In short, the McDonalds was not far from their mobile home, and exactly at four thirty, Patty walked over there and ordered two number ones, which was a meal consisting of a Quarter Pounder with cheese, French fries with lots of those feely-wiggly packages of ketchup and tons of salt, and drinks; Patty liked Sprite and Jeff liked Dr. Pepper. When she arrived home with the meals, Jeff already had tidied up the place as best he could, there was no vacuum or even a broom, and cleared the coffee table of junk, and had the television going with Patty’s favorite program: Dr.Phil, where they sat on the couch, eating, drinking, and watching Dr. Phil, where Dr. Phil was interviewing Charlie Manson from prison. They ate in total silence. It all changed when Charlie went nuts when Dr. Phil asked him about women. Jeff laughed and hamburger meat coughed out of his laughing mouth and splashed onto the carpet, he picked it off the carpet with his fingers and popped it in his mouth. “Charlie Manson’s crazy,” he said.

“U know, that’s fukin' gross!” said Patty.

“Whut?”

“Food falls out of ur mouth and u pick it up and put it back in ur mouth, that’s gross; remember yesterday?”

Jeff shook his head, loudly smacking his lips as he ate. “Jevon yesterday was sittin' right there, remember, and yella gook was dripping out his nose, right there!” she said, pointing to the place on the carpet where the food he had picked up and put back into his mouth was. Jeff shook his head, chewing his food slowly, meditatively.

Hello! it wus just yesterday; u can’t remember yesterday?” she said, almost in disbelieve, folding up her empty food bag, and shaking the ice in her empty drink, making a sound like an angry rattlesnake. “Jevon?” he said, with sort of a mystery.

She went to the bathroom, where Jeff could hear her pee. “Oh, yeah,” said Jeff in a tone of victory, “he add thad good tuff; yeah, I rememer!” She reappeared. She had taken off her jeans, and she stood before Jeff in her underwear, which were white panties. “That wasn’t good stuff, that was aspirin,” she said, in a professional tone. “And u sold a lot of aspirin, to a lot of people thinking they were buying what u said it wusn't, u remember that? There wus a note on the door, by the way, first thing this morning, sayin' some dude named Bill wants to talk to u.”

She went to a shoe box that once held Nike running shoes, which was on a dresser, and took out what appeared like a slim grocery receipt, and handed the note to Jeff. He studied it with a grim look, a tight nit on his forehead. “He's bretty hangry,” said Jeff, turning the note over, then giving it back to Patty. "No kiddin'," she said, tossing the note back into the shoe box.
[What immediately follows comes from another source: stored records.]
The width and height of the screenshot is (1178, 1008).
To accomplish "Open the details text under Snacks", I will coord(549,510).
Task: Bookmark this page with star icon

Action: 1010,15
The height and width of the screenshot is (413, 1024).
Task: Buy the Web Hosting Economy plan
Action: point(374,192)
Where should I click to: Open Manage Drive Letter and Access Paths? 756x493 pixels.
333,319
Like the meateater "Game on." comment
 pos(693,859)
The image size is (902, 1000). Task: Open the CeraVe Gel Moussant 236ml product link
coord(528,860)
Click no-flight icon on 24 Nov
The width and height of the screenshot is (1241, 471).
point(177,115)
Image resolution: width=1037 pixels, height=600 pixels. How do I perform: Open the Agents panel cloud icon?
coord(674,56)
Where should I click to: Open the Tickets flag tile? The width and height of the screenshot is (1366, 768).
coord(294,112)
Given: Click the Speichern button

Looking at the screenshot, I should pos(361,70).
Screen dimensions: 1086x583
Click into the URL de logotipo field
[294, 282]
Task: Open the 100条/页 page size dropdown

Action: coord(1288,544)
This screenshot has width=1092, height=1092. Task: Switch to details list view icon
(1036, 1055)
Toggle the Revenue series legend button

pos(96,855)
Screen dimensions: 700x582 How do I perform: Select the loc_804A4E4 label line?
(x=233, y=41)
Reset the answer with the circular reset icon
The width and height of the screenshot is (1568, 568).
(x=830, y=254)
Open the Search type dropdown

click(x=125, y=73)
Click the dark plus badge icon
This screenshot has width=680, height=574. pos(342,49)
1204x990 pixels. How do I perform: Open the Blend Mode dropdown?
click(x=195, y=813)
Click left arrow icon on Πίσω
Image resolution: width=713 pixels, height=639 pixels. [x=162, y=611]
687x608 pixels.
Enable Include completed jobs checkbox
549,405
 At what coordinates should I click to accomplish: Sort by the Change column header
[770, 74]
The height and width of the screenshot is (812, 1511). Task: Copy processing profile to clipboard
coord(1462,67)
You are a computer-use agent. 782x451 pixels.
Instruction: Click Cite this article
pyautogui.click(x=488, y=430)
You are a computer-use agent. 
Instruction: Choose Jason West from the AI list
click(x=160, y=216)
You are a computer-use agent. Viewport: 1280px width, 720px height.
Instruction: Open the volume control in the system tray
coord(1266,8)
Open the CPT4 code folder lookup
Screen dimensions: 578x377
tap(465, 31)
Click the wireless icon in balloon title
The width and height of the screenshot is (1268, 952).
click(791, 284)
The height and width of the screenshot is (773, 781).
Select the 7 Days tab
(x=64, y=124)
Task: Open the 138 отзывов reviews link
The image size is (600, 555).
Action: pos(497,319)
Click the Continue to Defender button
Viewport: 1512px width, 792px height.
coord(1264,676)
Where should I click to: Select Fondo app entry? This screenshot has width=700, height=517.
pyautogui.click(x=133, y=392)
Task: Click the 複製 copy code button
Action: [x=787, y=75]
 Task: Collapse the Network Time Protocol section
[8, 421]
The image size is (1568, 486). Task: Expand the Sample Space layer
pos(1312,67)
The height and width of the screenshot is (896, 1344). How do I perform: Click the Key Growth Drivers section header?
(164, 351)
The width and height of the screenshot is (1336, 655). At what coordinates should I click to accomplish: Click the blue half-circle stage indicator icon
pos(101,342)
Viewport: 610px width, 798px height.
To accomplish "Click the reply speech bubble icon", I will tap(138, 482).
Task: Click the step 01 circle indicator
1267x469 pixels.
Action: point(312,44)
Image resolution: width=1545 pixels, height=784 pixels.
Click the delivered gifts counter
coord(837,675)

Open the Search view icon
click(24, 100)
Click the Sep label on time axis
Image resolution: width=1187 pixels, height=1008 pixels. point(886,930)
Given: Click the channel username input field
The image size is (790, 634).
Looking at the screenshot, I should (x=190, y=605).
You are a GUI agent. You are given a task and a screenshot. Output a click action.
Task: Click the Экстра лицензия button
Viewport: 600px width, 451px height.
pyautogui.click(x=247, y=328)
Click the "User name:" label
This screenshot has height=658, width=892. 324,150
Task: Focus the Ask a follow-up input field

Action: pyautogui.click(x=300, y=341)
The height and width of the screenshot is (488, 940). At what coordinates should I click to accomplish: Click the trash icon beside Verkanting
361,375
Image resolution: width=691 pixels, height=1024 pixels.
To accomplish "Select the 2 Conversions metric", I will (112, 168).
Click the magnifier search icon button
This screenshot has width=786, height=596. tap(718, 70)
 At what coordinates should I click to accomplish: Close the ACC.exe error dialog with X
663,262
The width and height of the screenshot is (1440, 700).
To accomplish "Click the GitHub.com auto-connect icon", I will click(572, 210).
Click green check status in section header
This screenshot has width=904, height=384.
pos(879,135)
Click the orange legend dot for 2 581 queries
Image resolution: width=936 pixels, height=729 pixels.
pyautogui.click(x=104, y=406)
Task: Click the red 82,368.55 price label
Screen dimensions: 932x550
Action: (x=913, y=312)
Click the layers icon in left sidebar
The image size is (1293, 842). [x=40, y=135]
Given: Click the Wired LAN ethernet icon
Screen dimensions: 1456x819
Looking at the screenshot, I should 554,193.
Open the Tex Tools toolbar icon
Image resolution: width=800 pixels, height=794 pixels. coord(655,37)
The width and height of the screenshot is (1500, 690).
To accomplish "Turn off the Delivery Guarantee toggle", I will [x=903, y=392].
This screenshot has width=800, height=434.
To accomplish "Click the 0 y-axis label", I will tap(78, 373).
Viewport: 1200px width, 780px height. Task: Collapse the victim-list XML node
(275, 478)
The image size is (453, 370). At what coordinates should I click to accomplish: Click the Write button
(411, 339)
"Look, I gotta go to bed early, I've got a job interview first thin' in the mornin'," she said. Jeff turned off the television. "Me too," said Jeff. Patty stared at him like she had suddenly seen a spaceship land in the living room and a little green space man climb out of it. "U got a job?" He coughed into the palm of his hand. "Damn," he said, yawning, studying a red stain running off his palm, dripping to the floor, "blood?" he sniffed it and licked it off his palm. "No, no, no, I just get to got some sleep is all."